First of all warning this post for me is therapy and just a vent to get it out.
So for a chunk of time I've not read as many blogs about what people are trying to say to explain who I am. I've had less interesting stuff to vent about here but it's less stressful. I'm sorry if you all have been bored by that. :) But, every great once in a while I read some of Warren Thorkmarten's blog and I did so tonight.
Even though we think somewhat differently, at least he critiques bad research and I don't feel as judged by him or his writing. He has a critique here of a NARTH fact sheet on female homosexual development. Reading the parts from the actual fact sheet I felt like someone said "hey I've decided you are fucked up (even though I, my family, my community, my professors, my pastor, counselor, and bosses, would say the opposite.). Holy crap people, I am a person here and this fact sheet is NOT MY STORY!
For example, here's just one quote of many from this Narth fact sheet that pisses me off.
Women who deal with same sex attraction, possess a history of disindentification with their mothers, and therefore with their femininity. This leads to a longing for connection with the feminine that becomes sexualized in adolescence or adulthood. Without a secure attachment to mother, she fails to identify with mother as a female role model losing the opportunity to develop trust and a healthy gender identity. Because of an empty or distorted view of her feminine self she has an inability to connect in a healthy way with other girls. Her sexual development is arrested.
Here's what I disagree with about this... everything.
- I don't disidentify with my mother and I think she is a great role model, a feminine and strong woman.
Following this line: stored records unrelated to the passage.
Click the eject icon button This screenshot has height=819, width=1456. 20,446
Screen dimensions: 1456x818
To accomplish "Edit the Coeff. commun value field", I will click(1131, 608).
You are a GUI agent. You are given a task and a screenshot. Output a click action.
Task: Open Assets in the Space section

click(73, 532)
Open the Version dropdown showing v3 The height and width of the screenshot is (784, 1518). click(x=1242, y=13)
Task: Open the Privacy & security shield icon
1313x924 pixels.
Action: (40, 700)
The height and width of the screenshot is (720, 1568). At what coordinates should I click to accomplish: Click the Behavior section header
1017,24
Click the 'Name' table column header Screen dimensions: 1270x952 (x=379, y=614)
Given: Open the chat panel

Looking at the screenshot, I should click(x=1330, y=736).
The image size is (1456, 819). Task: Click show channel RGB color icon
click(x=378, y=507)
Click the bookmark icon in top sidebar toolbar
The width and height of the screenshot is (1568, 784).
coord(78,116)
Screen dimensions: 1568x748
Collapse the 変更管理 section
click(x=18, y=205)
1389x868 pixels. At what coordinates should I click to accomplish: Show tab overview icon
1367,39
- I have no issue being a woman in fact I feel quite comfortable in my female skin. And as I have "come out" the more I like feminine things. Do we have to have ANOTHER conversation about how gender identity is not sexual identity?
- The line about how I want "connection with the feminine and that has become sexualized" makes me feel repulsion towards the writers of this paragraph. Yuck people. They are the ones trying to sexualize something here. [Which I generally feel about ex-gay stuff...that things that aren't sexual to me get sexualized.]
- And really does this mean anyone who doesn't want to be exactly like their mother in every way must be gay? Do any of you have something where you do not identify with your mother? Are you gay? 95% of my friends have something where they don't identify with their mother. This is code I think for "if you don't want to marry a man you must not be identifying with your mother".
- The last line in this paragraph is "Because of an empty or distorted view of her feminine self she has an inability to connect in a healthy way with other girls. Her sexual development is arrested." WHAT??? I connect in very healthy ways with other girls. My relationships with women are not sexualized. [again sexualizing things that aren't sexual] I love Lo, my girlfriend, but she's my girlfriend. Anyone in a relationship feels attraction love etc. towards their significant other. They don't sexualize all their relationships with people of that gender. Duh? And for that matter especially as a christian who works hard not to lust after things and people.
- And there is nothing arrested in me. Which is their way of saying if you don't like boys you must be broken and your development must be arrested. Um. Tell that to my community, my professors, my counselor, my boss, my friends, my co-workers.
What I hate most about this is that feels like such a judgmental writing, telling me that my life, family, self, sexuality, femininity, etc. are arrested or I'm disidentified with something or someone whom I am not. It's not true. And then I want to judge them back for judging me, since judgement begets judgement. Which I know won't help, but tonight I just needed to get this rant out of my system.
I'll ask forgiveness for judging whoever wrote this in the morning, hopefully the writers of this fact sheet will do the same confession someday.